__What you have to do__
Lines in which "agent" appears should be pulled from the data below.
========================================================================
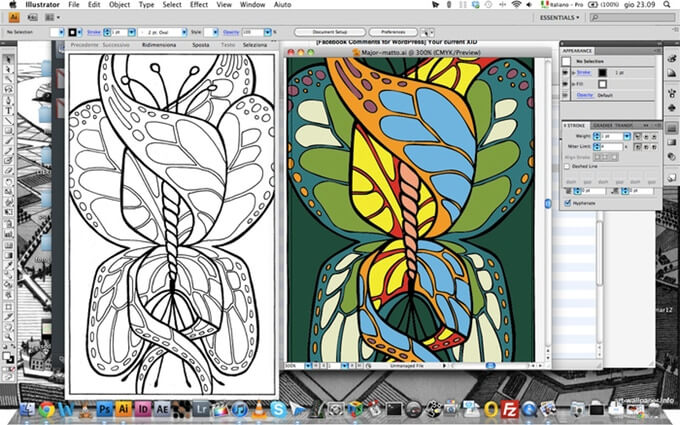Open the Effect menu
The image size is (680, 425).
coord(199,5)
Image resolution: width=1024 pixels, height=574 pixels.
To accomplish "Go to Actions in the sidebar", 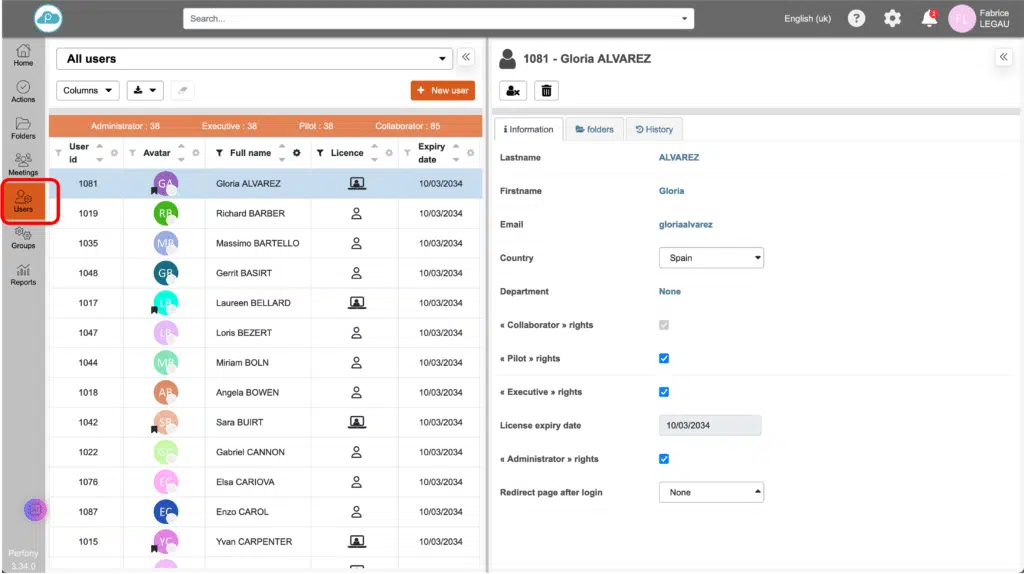I will pos(23,93).
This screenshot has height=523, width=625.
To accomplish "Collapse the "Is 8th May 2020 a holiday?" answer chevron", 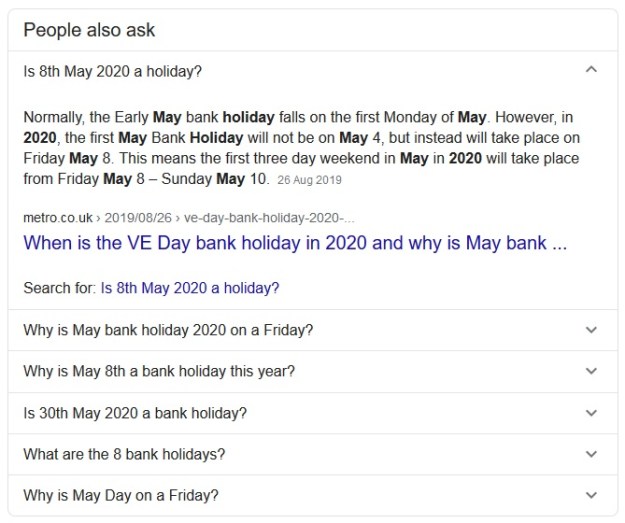I will [x=591, y=71].
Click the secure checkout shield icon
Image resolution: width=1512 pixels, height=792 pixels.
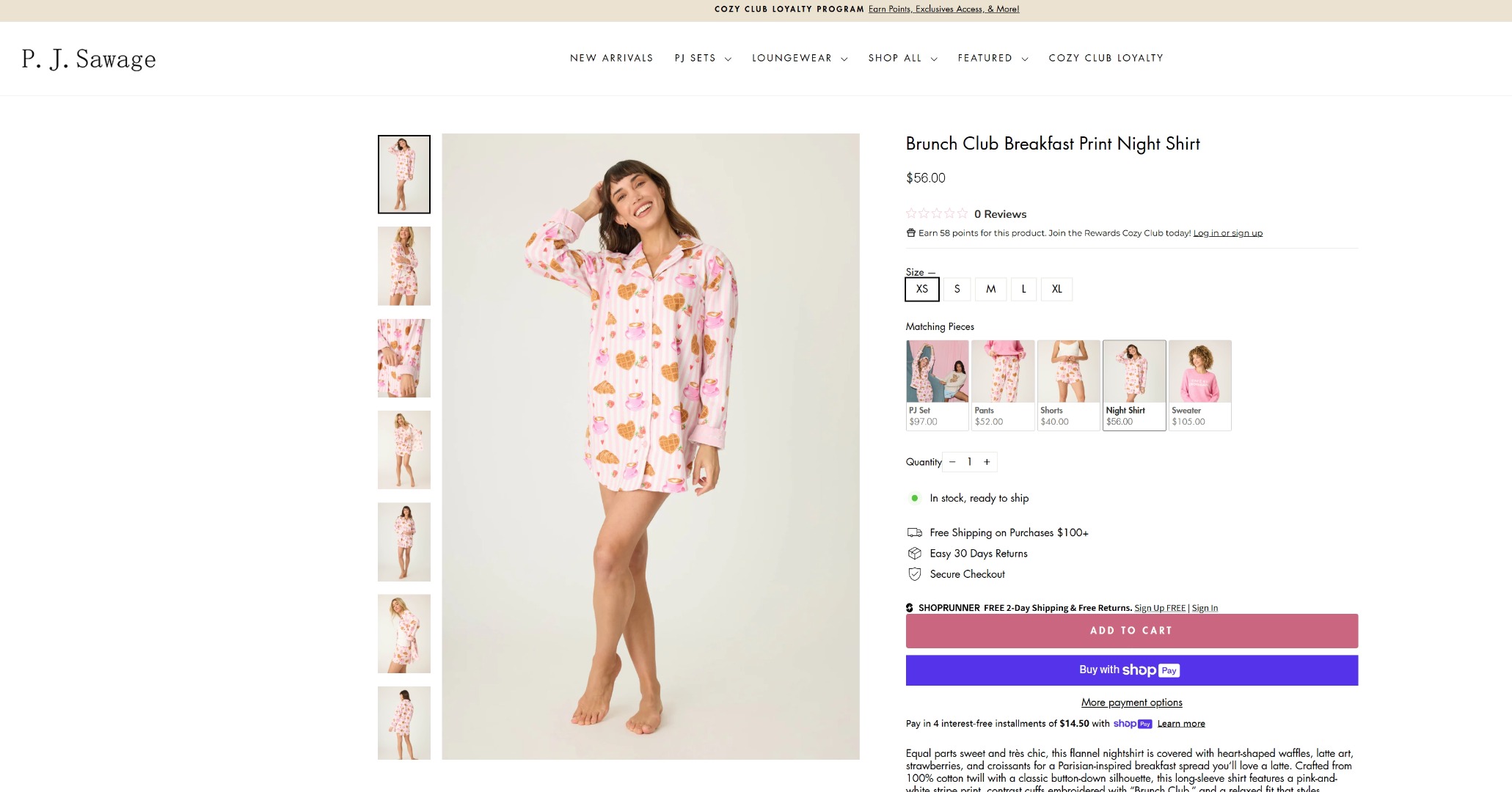pos(915,574)
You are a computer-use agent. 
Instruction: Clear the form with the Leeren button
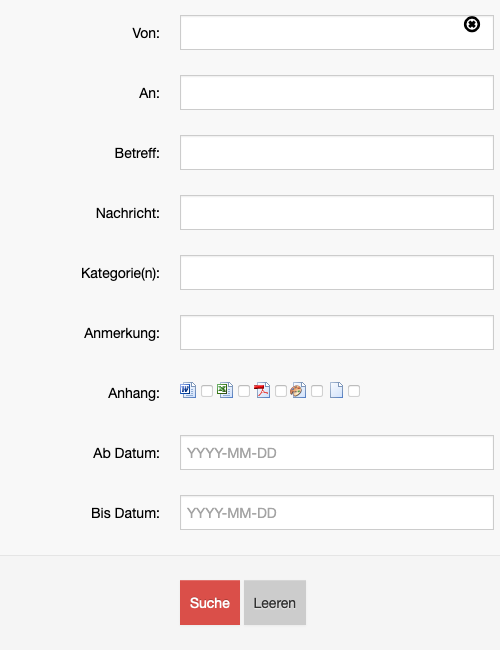[275, 602]
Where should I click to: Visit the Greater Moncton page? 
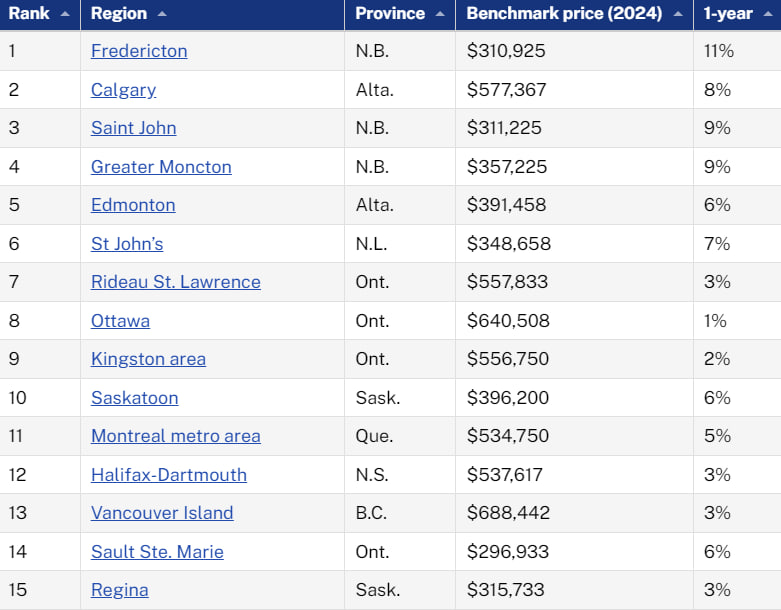[x=161, y=167]
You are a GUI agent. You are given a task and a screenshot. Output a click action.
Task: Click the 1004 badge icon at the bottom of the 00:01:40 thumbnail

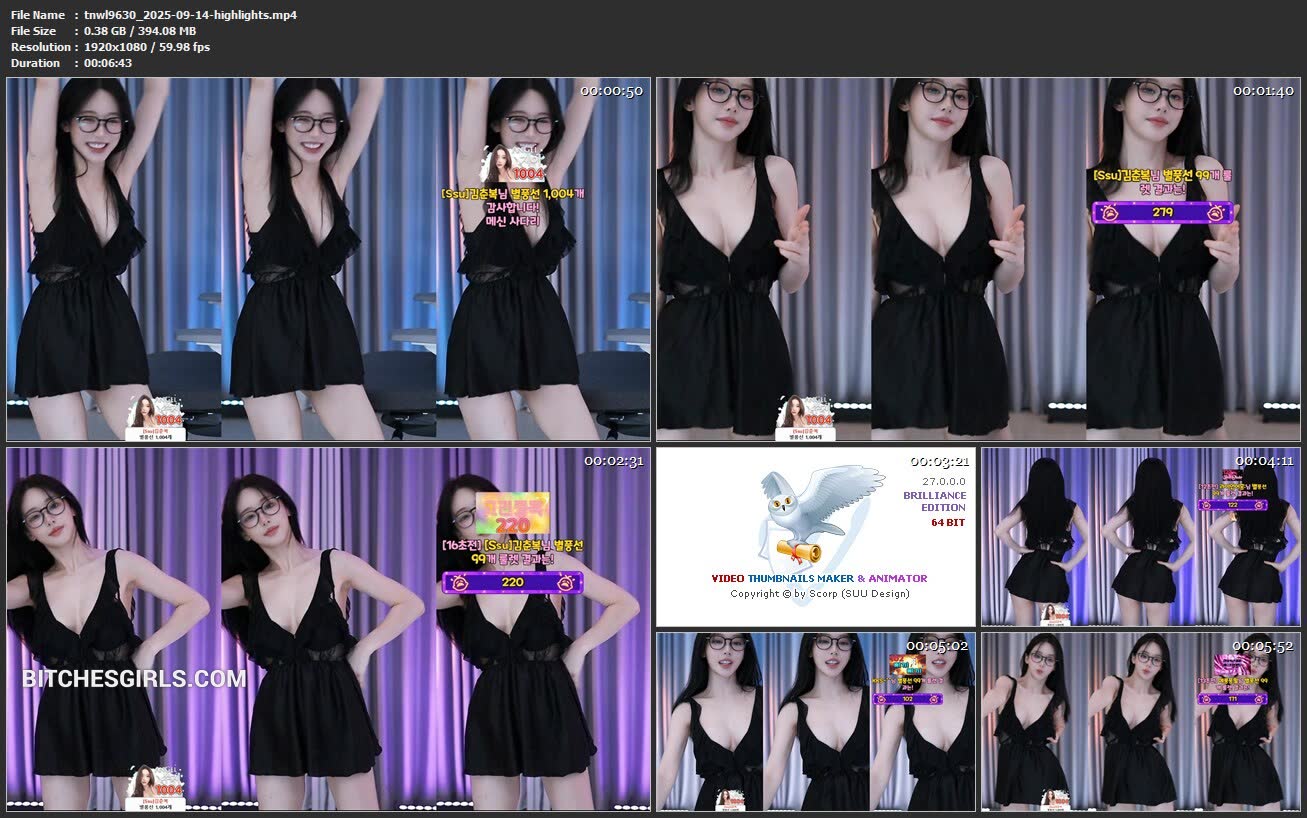point(805,418)
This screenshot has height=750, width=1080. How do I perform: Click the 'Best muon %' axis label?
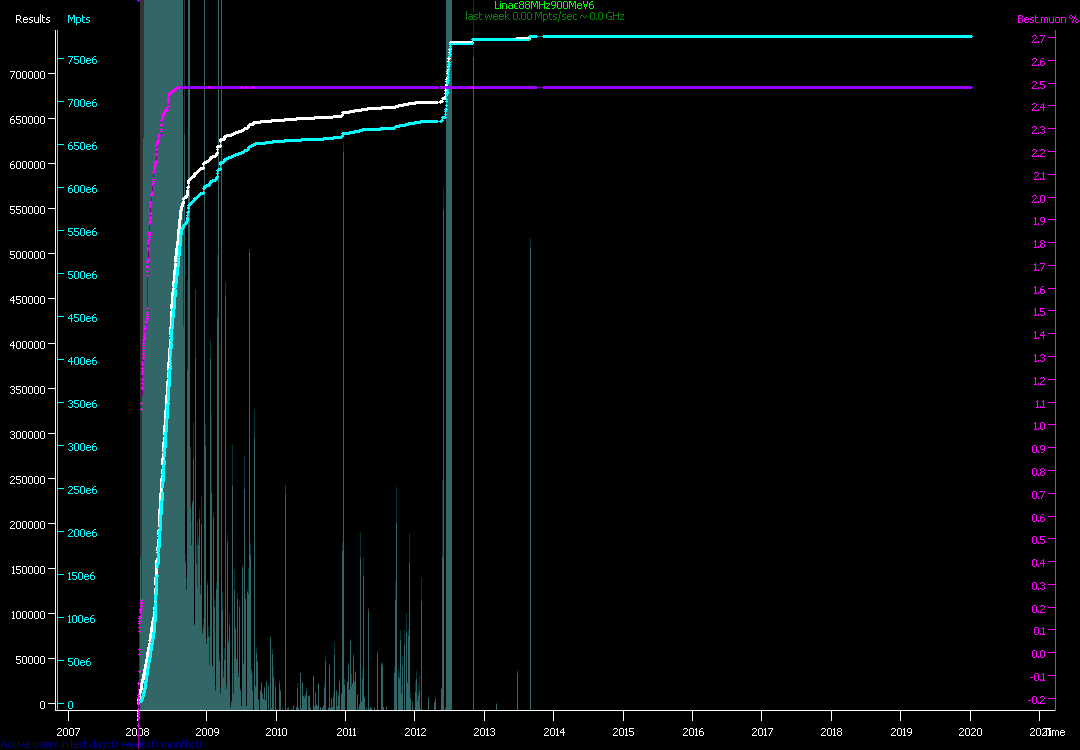1041,19
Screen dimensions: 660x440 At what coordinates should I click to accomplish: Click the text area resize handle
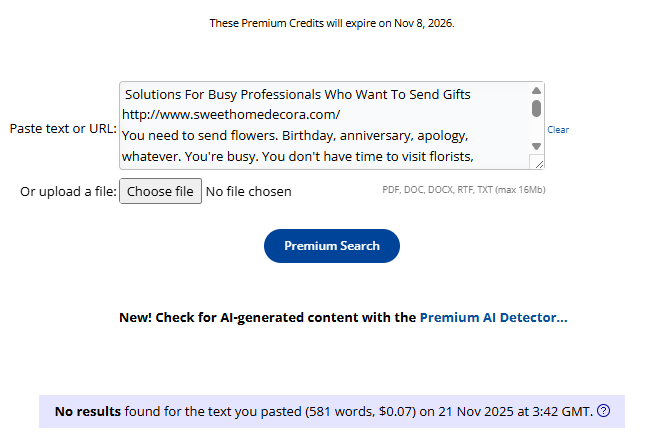click(537, 162)
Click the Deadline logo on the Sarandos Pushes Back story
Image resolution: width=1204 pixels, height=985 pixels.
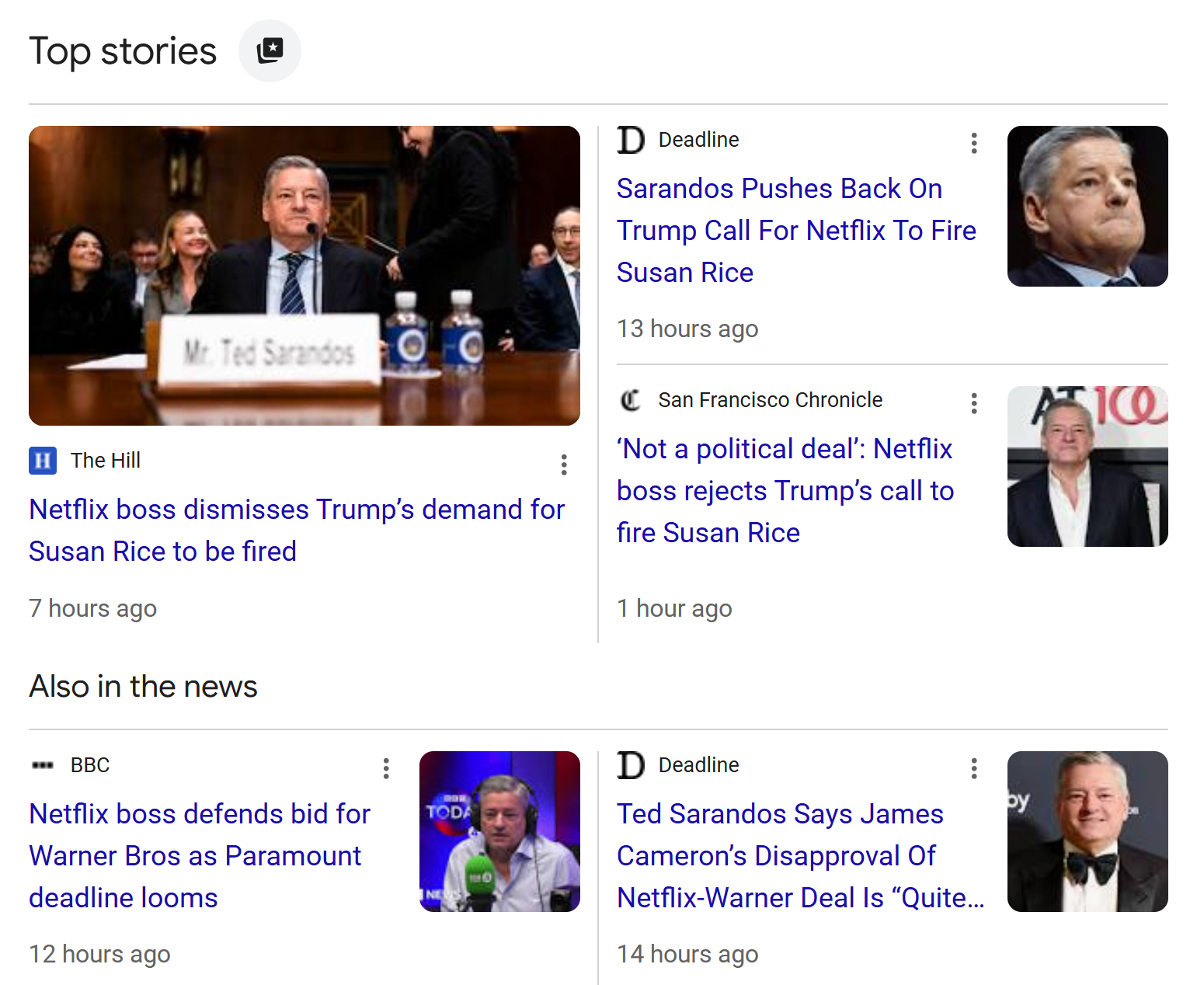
========================================================================
__Solution to this exercise__
You are a computer-use agent. 
You are a GUI agent. You are given a task and a screenshot. Output a click action.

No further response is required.